Le trafic de drogue entrait pour une part que je suis incapable d’évaluer dans notre petit bricolage économique. Avec aussi les repas pris chez les uns ou les autres, ou dans les soirées privées qui ne manquaient pas à l’époque, ou encore les vernissages d’exposition, que nous ne manquions jamais. Nous volions bien entendu dans les supermarchés ou les librairies : il n’y avait pas encore de systèmes de surveillance sophistiqués comme aujourd’hui.

Un soir, donc, mon frère, qui en voulait manifestement à son fournisseur, pour un motif que j’ignore, s’était mis en tête lors d’un repas pris dans la maison bourgeoise d’un de nos amis anarchiste dont le père était dentiste, repas bien arrosé comme toujours, d’organiser une expédition punitive et lucrative, au domicile de ce type, plus âgé que nous, un certain Emmanuel, qui habitait une vaste demeure assez délabrée entourée d’un vaste jardin laissé en friche dans la banlieue nord.

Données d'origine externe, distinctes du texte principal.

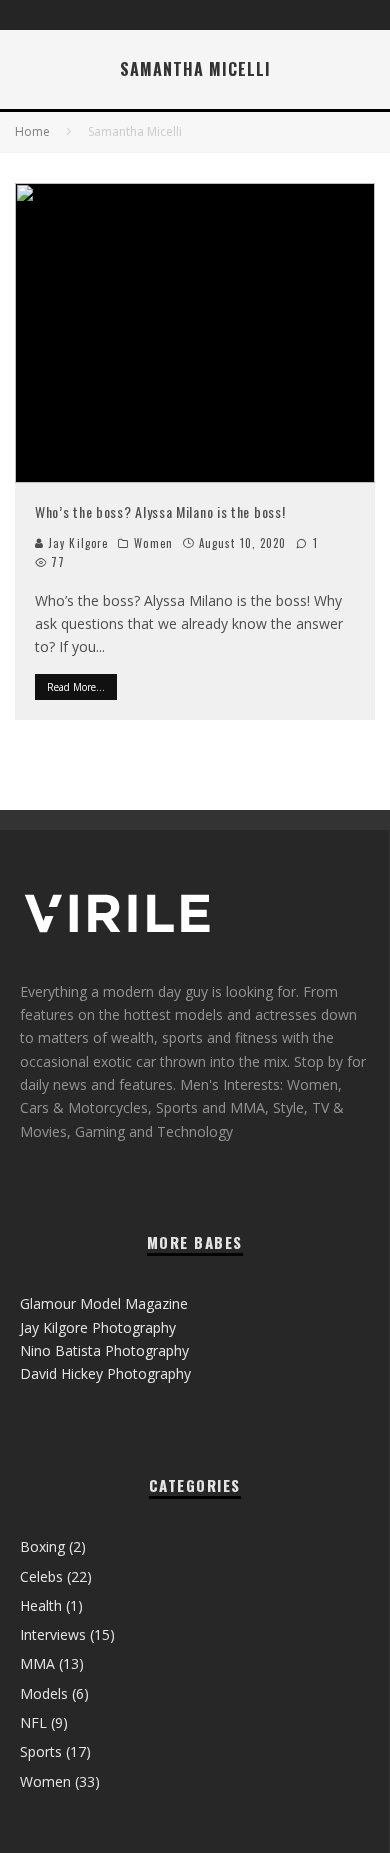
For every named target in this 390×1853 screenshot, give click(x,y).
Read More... (76, 687)
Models (44, 1693)
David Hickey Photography (105, 1373)
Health (41, 1605)
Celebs (41, 1576)
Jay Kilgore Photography (98, 1327)
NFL (33, 1722)
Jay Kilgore (76, 543)
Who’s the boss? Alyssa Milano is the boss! (160, 511)
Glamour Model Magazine (104, 1303)
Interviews (53, 1634)
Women (153, 543)
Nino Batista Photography (104, 1350)
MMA (37, 1663)
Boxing (42, 1546)
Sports (41, 1751)
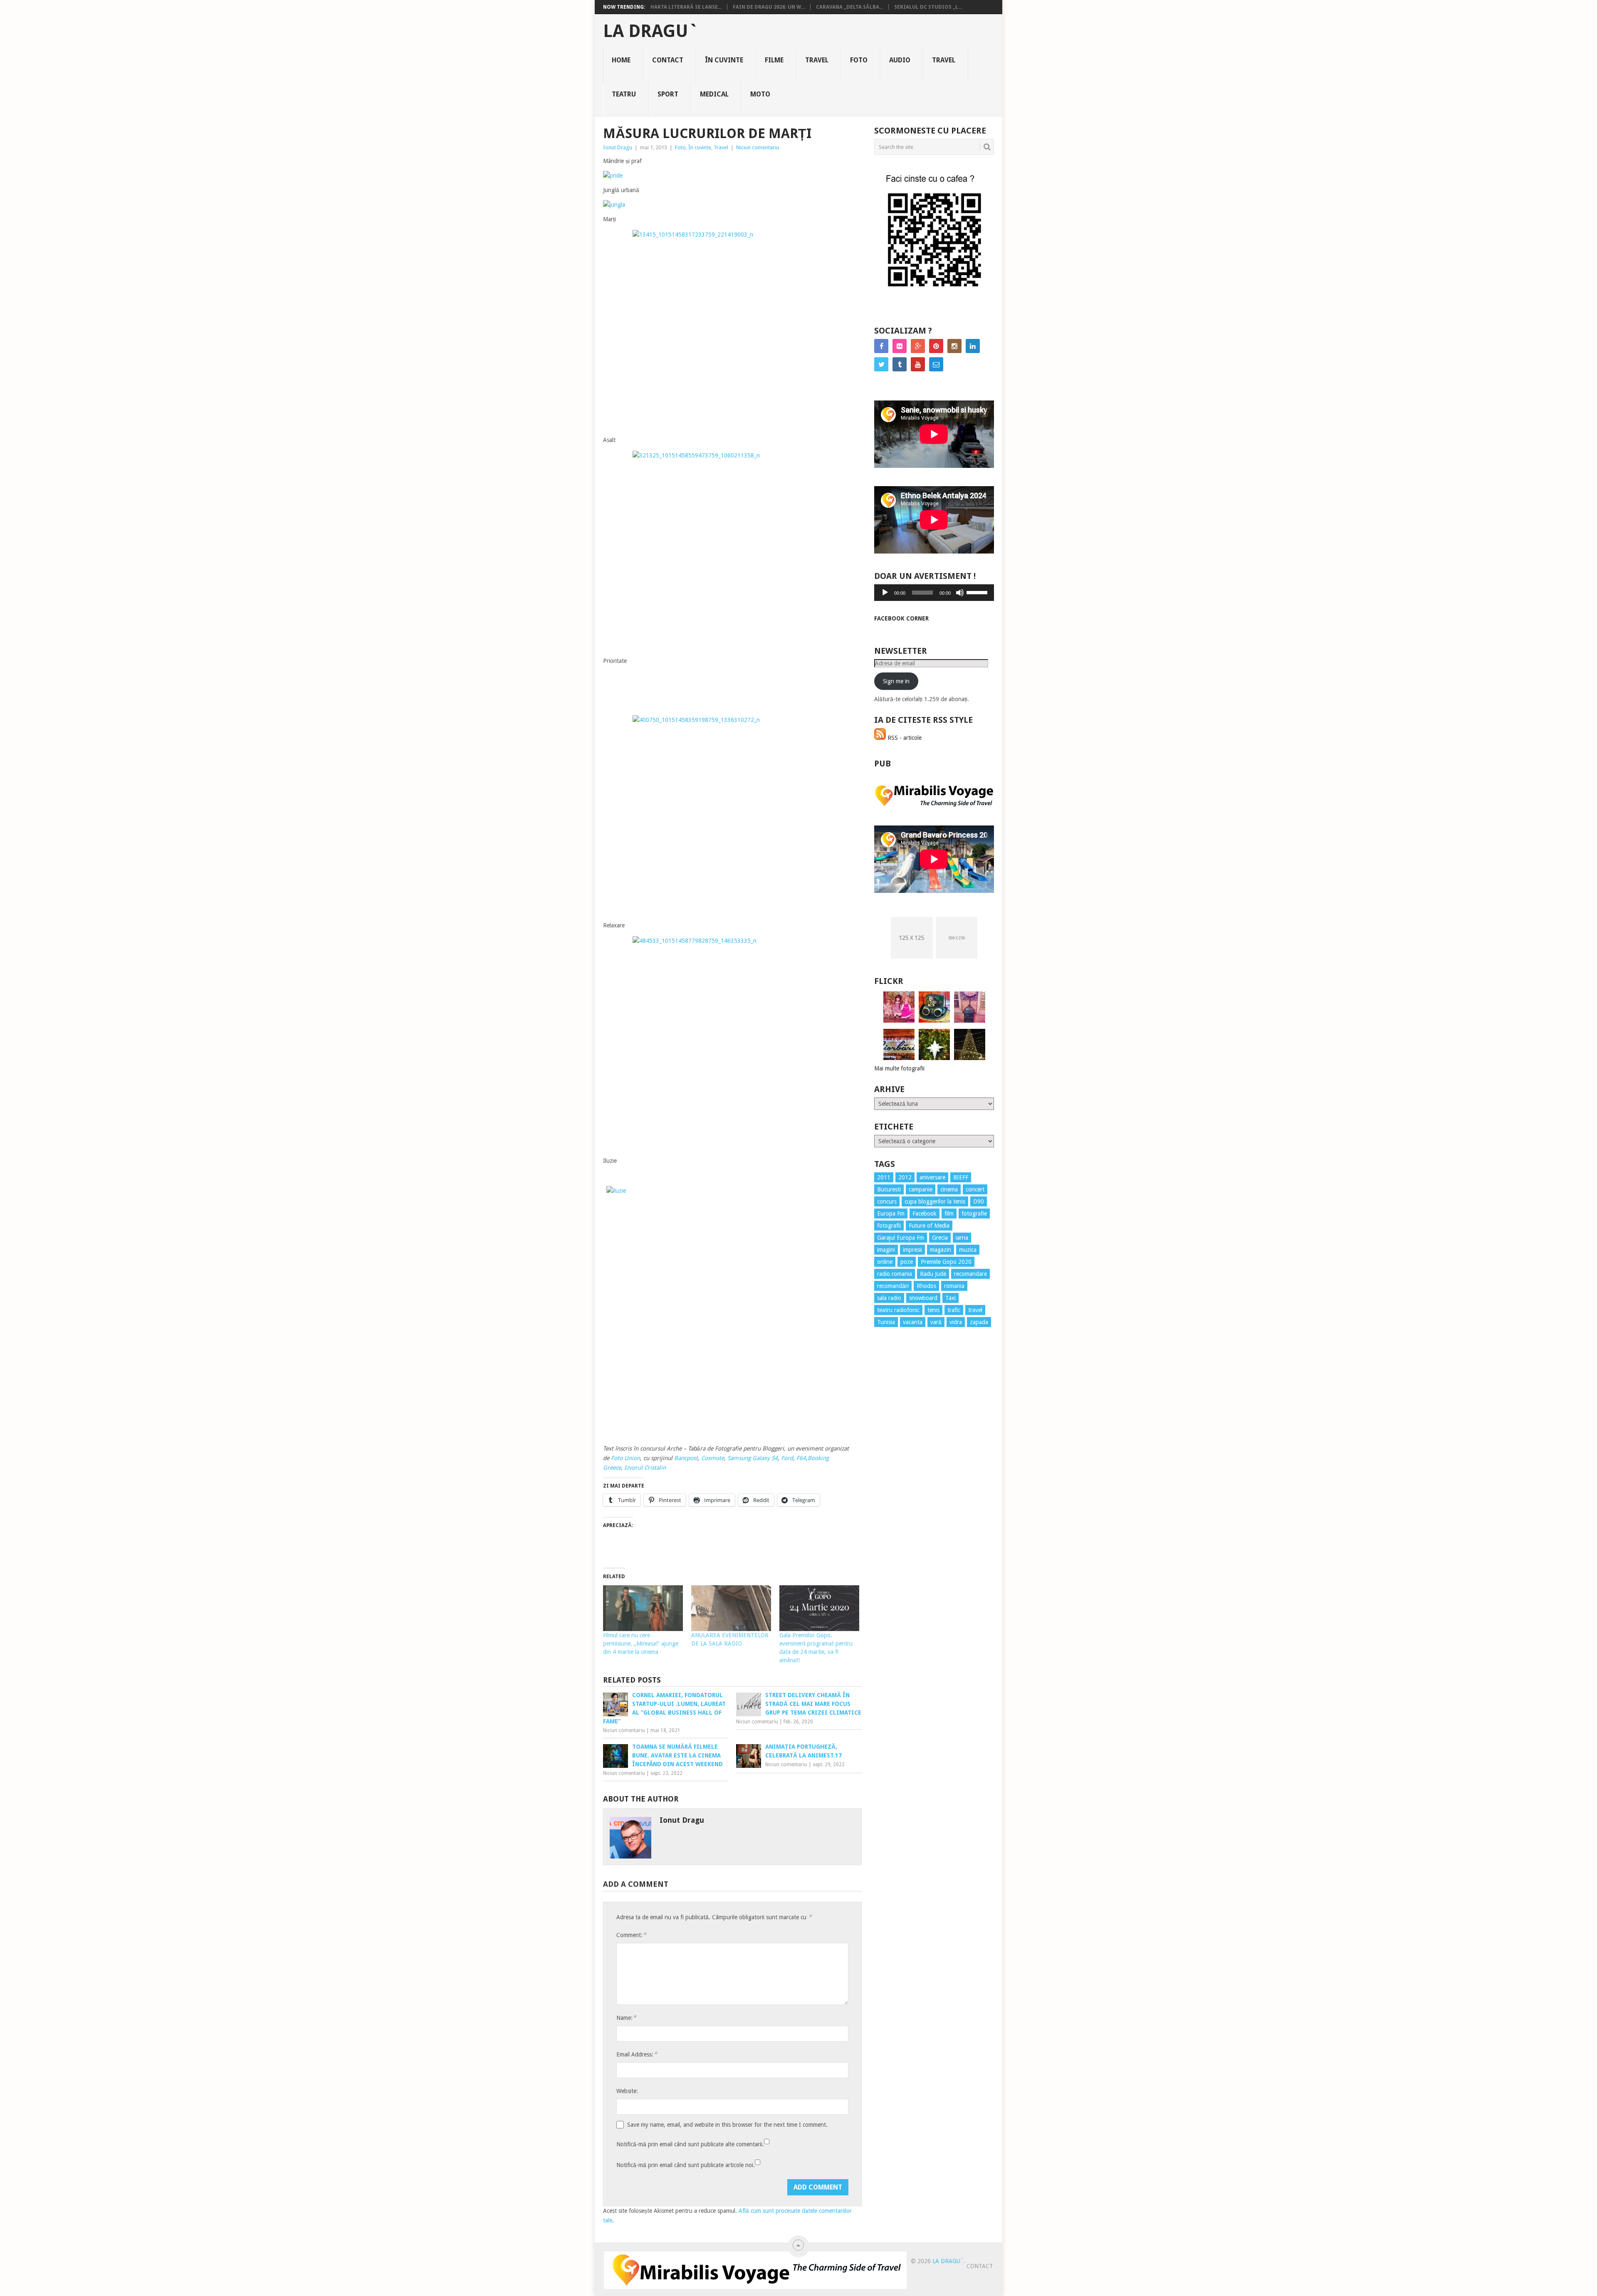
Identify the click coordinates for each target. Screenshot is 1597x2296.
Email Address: (636, 2054)
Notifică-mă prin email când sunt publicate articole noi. (685, 2165)
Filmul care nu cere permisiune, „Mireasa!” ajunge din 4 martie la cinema (640, 1643)
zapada (979, 1322)
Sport (668, 94)
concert (975, 1189)
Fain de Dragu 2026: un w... (769, 7)
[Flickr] (899, 346)
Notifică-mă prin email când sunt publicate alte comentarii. (690, 2144)
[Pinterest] (936, 346)
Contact (667, 60)
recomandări (893, 1286)
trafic (953, 1310)
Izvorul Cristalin (645, 1467)
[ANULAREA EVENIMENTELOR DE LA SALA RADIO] (731, 1608)
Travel (816, 60)
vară (936, 1322)
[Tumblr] (899, 364)
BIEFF (960, 1177)
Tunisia (886, 1322)
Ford (787, 1458)
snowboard (923, 1298)
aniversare (932, 1177)
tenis (933, 1310)
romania (954, 1286)
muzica (967, 1249)
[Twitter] (881, 364)
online (884, 1261)
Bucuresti (889, 1189)
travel (975, 1310)
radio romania (894, 1273)
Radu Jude (933, 1273)
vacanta (912, 1322)
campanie (920, 1189)
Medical (714, 94)
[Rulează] (885, 592)
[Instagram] (954, 346)
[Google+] (918, 346)
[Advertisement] (907, 1484)
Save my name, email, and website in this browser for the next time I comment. (727, 2124)
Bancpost (686, 1458)
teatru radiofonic (898, 1310)
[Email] (936, 364)
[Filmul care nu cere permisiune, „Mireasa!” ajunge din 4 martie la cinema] (643, 1608)
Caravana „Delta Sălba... (849, 7)
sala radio (889, 1298)
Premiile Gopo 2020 (946, 1261)
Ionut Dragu (617, 147)
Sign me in (896, 681)
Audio (899, 60)
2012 (905, 1177)
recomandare (970, 1273)
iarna (962, 1237)
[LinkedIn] (973, 346)
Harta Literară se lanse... (686, 7)
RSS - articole (904, 737)
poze (906, 1261)
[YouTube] (918, 364)
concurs (887, 1201)
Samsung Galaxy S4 (752, 1458)
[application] (934, 592)
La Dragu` (650, 31)
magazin (940, 1249)
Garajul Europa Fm (900, 1237)
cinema (949, 1189)
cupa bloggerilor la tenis (935, 1201)
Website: (627, 2091)
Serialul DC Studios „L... (928, 7)
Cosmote (712, 1458)
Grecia (940, 1237)
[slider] (978, 591)
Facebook (924, 1213)
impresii (912, 1249)
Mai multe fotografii (899, 1068)
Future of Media (929, 1225)
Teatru (624, 94)
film (949, 1213)
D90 (978, 1201)
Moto (760, 94)
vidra (955, 1322)
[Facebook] (881, 346)
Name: (626, 2018)
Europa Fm (891, 1213)
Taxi (950, 1298)
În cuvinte (724, 60)
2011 (883, 1177)
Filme (774, 60)
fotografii (889, 1225)
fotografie (974, 1213)
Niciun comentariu (757, 147)
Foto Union (625, 1458)
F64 (801, 1458)
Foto (859, 60)
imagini (886, 1249)
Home (621, 60)
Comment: (631, 1935)
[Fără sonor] (960, 592)
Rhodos (926, 1286)
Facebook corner (901, 618)
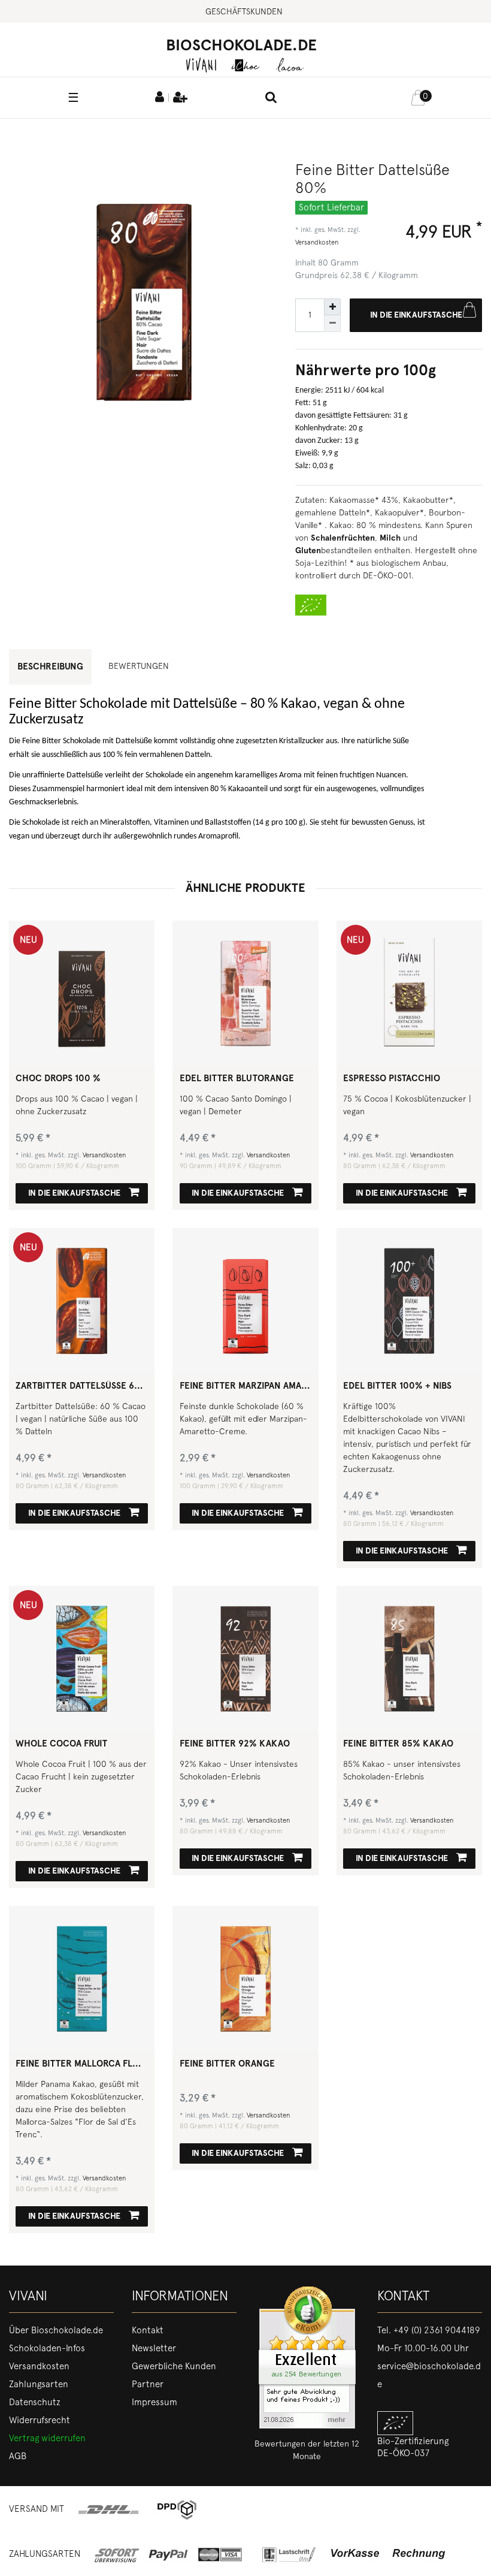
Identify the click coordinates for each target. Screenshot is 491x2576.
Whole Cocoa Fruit (61, 1744)
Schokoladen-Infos (47, 2348)
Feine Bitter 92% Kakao (235, 1744)
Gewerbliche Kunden (174, 2366)
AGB (17, 2456)
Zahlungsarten (38, 2384)
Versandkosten (316, 242)
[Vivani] (201, 64)
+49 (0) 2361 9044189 (436, 2330)
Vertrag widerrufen (47, 2438)
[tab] (143, 666)
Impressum (154, 2402)
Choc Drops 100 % (58, 1078)
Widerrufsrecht (39, 2420)
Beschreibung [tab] (50, 666)
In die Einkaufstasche (416, 314)
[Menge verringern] (332, 323)
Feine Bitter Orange (227, 2064)
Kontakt (147, 2330)
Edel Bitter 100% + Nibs (397, 1386)
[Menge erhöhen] (332, 306)
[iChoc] (245, 64)
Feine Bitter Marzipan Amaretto (246, 1386)
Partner (147, 2384)
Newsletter (154, 2348)
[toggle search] (271, 98)
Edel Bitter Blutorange (237, 1078)
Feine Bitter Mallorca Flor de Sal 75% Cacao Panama (82, 2064)
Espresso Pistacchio (391, 1078)
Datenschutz (34, 2402)
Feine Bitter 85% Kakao (398, 1744)
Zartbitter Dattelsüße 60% (82, 1386)
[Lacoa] (290, 64)
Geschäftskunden (244, 11)
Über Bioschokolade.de (56, 2330)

Je n’allais sans doute pas très fort ce soir-là – et là aussi, j’en ai oublié la raison –, au point que, non content de boire du whisky appartenant au père dentiste de notre ami, j’avais aussi, de manière irréfléchie, sans plan particulier, avalé des cachets pris au hasard dans l’armoire de la salle de bains. Le père dentiste en rangeait là une quantité invraisemblable, et j’en avais ingurgité une quantité invraisemblable.

J’étais le seul de notre bande à l’époque à posséder une automobile, une 4L qui m’avait coûté 800 francs, et le permis de conduire. Durant le trajet qu’on avait entrepris dès la fin du repas, je conduisais dans un état second, pour ne pas dire pire. Je me souviens fort bien m’être arrêté à un feu rouge, sauf que, confiais-je à mes passagers, je voyais trois feux rouges au lieu d’un seul, et que, par conséquent, lesdits passagers seraient bien avisés de m’aider à distinguer la chaussée s’ils souhaitaient atteindre notre destination en vie.

Arrivés, miraculeusement, dans la rue qui bordait l’arrière de la maison du futur cambriolé, lequel était heureusement absent ce soir-là, je me garais tant bien que mal, et abandonnais mes trois passagers à leur basse besogne, et tandis qu’ils gravissaient le mur de la propriété, je demeurais dans l’automobile pour soi-disant faire le guet, alors qu’en réalité j’étais juste incapable de faire autre chose que dormir.

Après quoi : trou noir.

Nous étions le vendredi soir. Quand je m’éveillais, je me trouvais dans mon lit. Je regardai par la fenêtre, il faisait encore nuit. Je me sentais passablement pâteux, ce qui me déplaisait dans la mesure où j’avais rendez-vous avec une amoureuse le samedi après-midi. Mon frère est apparu au pied du lit, avec un air anxieux. Tu sais quel jour on est ?, me demande-t-il. On est lundi, lundi soir. Tu as dormi trois jours et trois nuits.

J’ai fait : non, je n’ai pas dormi. J’ai fait un coma éthylique. Et pourquoi n’avez-vous pas appelé le SAMU bordel ?

Je savais bien pourquoi. Il aurait fallu expliquer, mentir, nous étions jeunes, et même si nous avions déjà vu des overdoses, il était difficile d’appeler à l’aide après avoir cambriolé un dealer.

Je racontais cet épisode 38 ans plus tard à mon petit frère, B. Et j’ajoutai : c’est bizarre, je dis souvent que j’aurais pu verser dans la délinquance, et que, dieu merci, j’y ai échappé de justesse, mais, en réalité, c’est juste une histoire que je me raconte, d’autant plus que des épisodes comme celui-ci, j’en ai une collection. Je lui dis aussi que j’ai en tête un livre où je raconterai toutes les fois où j’ai frôlé la mort. Un livre qui devrait être assez épais.